Und so laufen am Ende dieser Woche zwei nur scheinbar gegenläufige Entwicklungen zusammen: Während die Zentrifugalkräfte in Form an den Rändern des föderalen Bundesstaates zerren, versucht der Reformpremier in der Hauptstadt, das delikate, über viele Jahrhunderte mühsam austarierte Kräfteverhältnisse im Vielvölkerstaat neu zu justieren - mit völlig ungewissem Ausgang. Schon macht das Wort von der "Balkanisierung" des 109-Millionen-Landes die Runde.

Ludger Schadomsky leitet die Amharische Redaktion

Für Äthiopien ist dies der Lackmustest für die mit Sorge erwartete Wahl im Mai 2020, wenn sich Abiy an der Urne Rückhalt für seinen ambitionierten Reformkurs sichern möchte.
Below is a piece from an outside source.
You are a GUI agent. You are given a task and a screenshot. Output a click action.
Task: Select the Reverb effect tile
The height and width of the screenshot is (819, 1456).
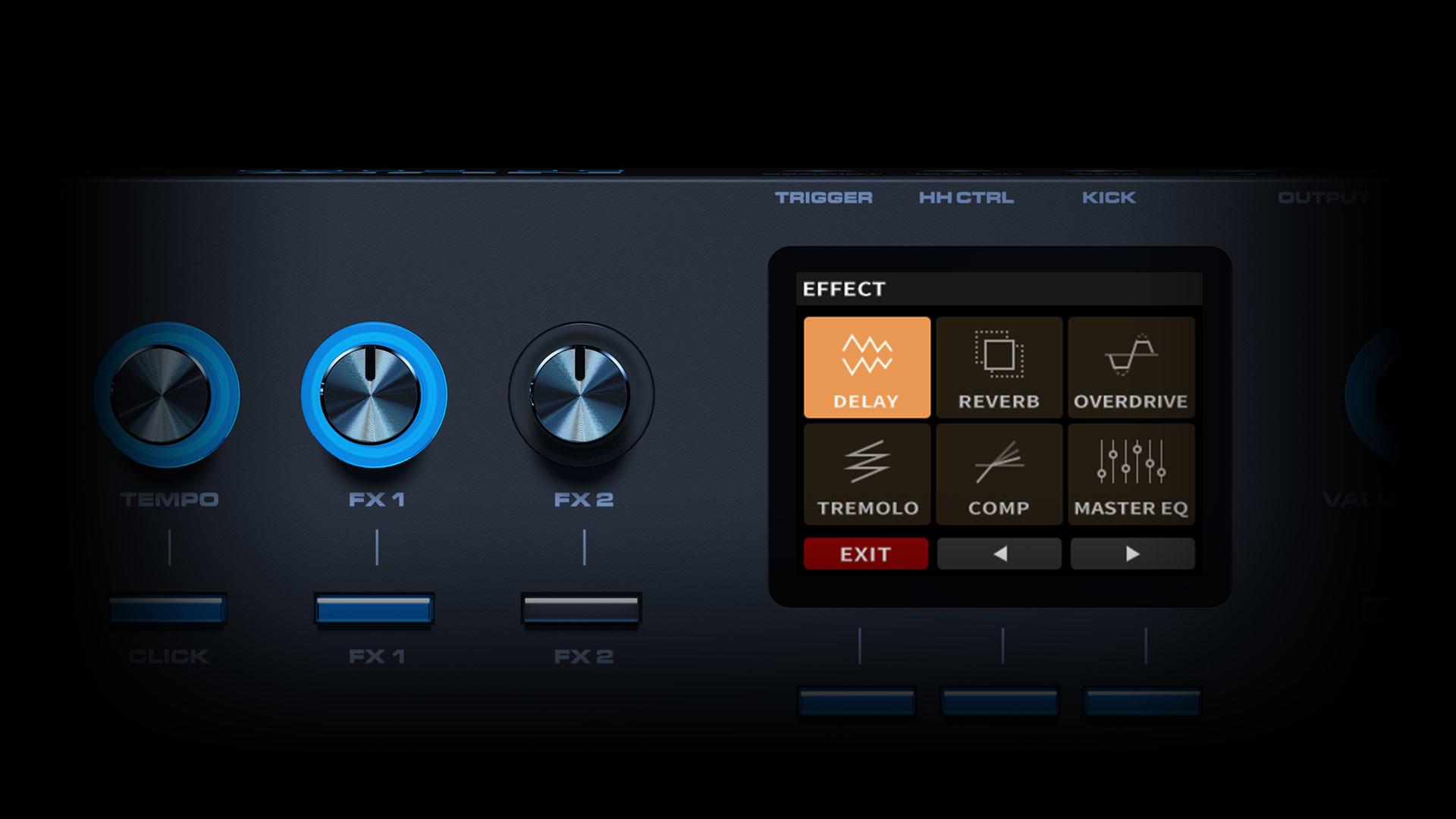pyautogui.click(x=999, y=367)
Angesichts der hässlichen Fratze des Ethno-Nationalismus, die sich in den vergangenen Wochen immer wieder zeigte und allein an einem Wochenende etwa 80 Menschenleben forderte, schwant Beobachtern Schlimmes. Während Abiy "Synergie" predigt, appellieren seine Widersacher an niedere, ethno-nationalistische Partikularinteressen.

Signal an Rest-Afrika

Über das Land hinaus ist die Entwicklung übrigens für den gesamten Kontinent von Bedeutung. In Äthiopien, wo die Afrikanische Union (AU) ihren Sitz hat, wird in den kommenden Monaten mühsam verhandelt, ob Ethno-Zentrismus und Kleinstaaterei, oder aber die von der AU betriebene kontinentale Einheit das Maß aller Dinge sind. Auch hier gilt: Ausgang ungewiss.